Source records
____
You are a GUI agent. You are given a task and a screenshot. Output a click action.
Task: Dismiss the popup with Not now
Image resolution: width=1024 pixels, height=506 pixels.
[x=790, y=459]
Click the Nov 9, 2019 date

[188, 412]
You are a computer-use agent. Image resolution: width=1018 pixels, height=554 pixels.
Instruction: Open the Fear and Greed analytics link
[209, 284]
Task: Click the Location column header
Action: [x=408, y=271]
____
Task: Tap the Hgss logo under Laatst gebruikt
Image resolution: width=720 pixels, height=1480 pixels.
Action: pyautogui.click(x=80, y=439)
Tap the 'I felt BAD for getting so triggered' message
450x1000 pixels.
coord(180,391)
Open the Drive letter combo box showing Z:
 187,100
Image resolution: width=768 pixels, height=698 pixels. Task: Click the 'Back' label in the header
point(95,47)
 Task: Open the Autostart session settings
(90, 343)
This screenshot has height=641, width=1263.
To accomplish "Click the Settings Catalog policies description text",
____
Task statement: Select every line in the records above that contains the word "agent".

Output below:
You are a GUI agent. You are given a task and a screenshot. Output a click action.
You are a computer-use agent. Image resolution: width=1018 pixels, height=554 pixels.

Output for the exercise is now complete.